A avaliação, como parte integrante do processo de ensino e aprendizagem, tem
como objetivo desvelar o quanto o aluno se aproximou das aprendizagens esperadas,
desvelando dificuldades e possibilitando, dessa forma, novas ações de ensino.
Não se trata mais de fazer a avaliação em um único momento, quando se registra o número de exercícios respondidos corretamente sem compreender o pensamento e os raciocínios que conduziram aos erros cometidos e aos caminhos escolhidos pelos alunos (Reflexão e Criação 3). Trata-se, outrossim, de avaliar o continuum do processo de aprendizagem, e não em alguns momentos privilegiados. Diagnosticar
o que o aluno já sabe no início do processo de ensino orienta escolhas das stratégias
e dos recursos possíveis para uma ação educativa significativa para o aluno.
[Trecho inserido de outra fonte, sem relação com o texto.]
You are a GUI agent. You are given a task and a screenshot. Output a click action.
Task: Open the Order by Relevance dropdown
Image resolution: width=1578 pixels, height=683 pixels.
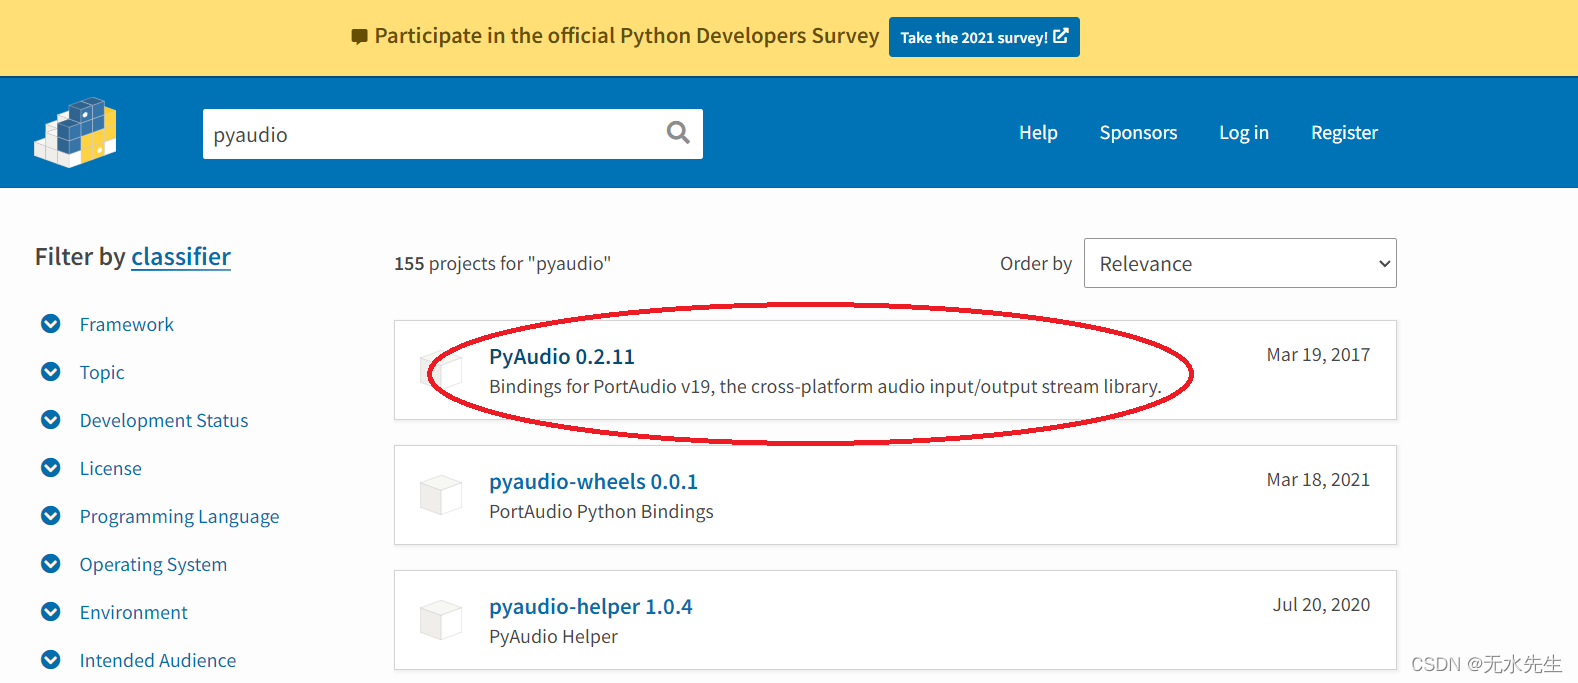1240,263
Desse ponto de vista, instrumentos de avaliação como provas, trabalhos em grupo
ou individuais, registros de atitudes e participação dos alunos em sala de aula, questionamentos,discussões em grupos, seminários etc. tem como função fornecer ao
professor um continuum de informações sobre a capacidade e o crescimento do aluno. Capacidade não apenas para memorizar conceitos, mas principalmente para entender esses conceitos, resolver problemas, relacionar um conteúdo com outro ou com uma situação vivenciada no cotidiano, ler e interpretar textos e problemas matemáticos, bem como produzi-los.

REFERÊNCIAS BIBLIOGRÁFICAS

ALVES, Josias. Educação Matemática e exclusão social. Brasília: Ed. Plano, 2002.
BRASIL. Secretaria de Educação do Ensino Fundamental. Parâmetros Curriculares
Nacionais: Matemática / Secretaria de Educação Fundamental. – Brasília: MEC/SEF.
FRANCHI, Anna / SILVA, Benedito Antônio da / FREITAS, José Luiz Magalhães de /
PAIS, Luiz Carlos / MARANHÃO, Maria Cristina S. de A. / DAMM, Regina Flemming
/ IGLIORI, Sonia Barbosa Camarga / MACHADO, Silvia Dias Alcântara. Educação
Matemática: Uma introdução. São Paulo: Cortez, 2002.
CENPEC - Centro de Estudos e Pesquisas em Educação, Cultura e Ação Comunitária
e SEE/Paraná. Ensinar e aprender: Reflexão e criação (3 volumes). SEE/Paraná: 1998.
CENPEC - Centro de Estudos e Pesquisas em Educação, Cultura e Ação Comunitária
e SEE/SP. Ensinar e aprender: construindo uma proposta. (4 volumes). SEE/SP: 2001.
CENPEC – Centro de Estudos e Pesquisas em Educação, Cultura e Ação Comunitária.
Oficinas de matemática e de leitura e escrita. Escola comprometida com a
qualidade, 3ª edição. Summus, editorial 2002.
RABELO, Edmar Henrique. Textos matemáticos – produção, interpretação e resoluções
de problemas, 4ª edição. Petrópolis: Vozes, 2004.
CARVALHO, J. B. P. F. As propostas curriculares de matemática. In: Elba Siqueira de
Sá Barreto. (Org.). Os currículos do ensino fundamental para as escolas brasileiras.
1 ed. Campinas: Autores Associados/ Fundação Carlos Chagas, 1998, v. , p. 91-126.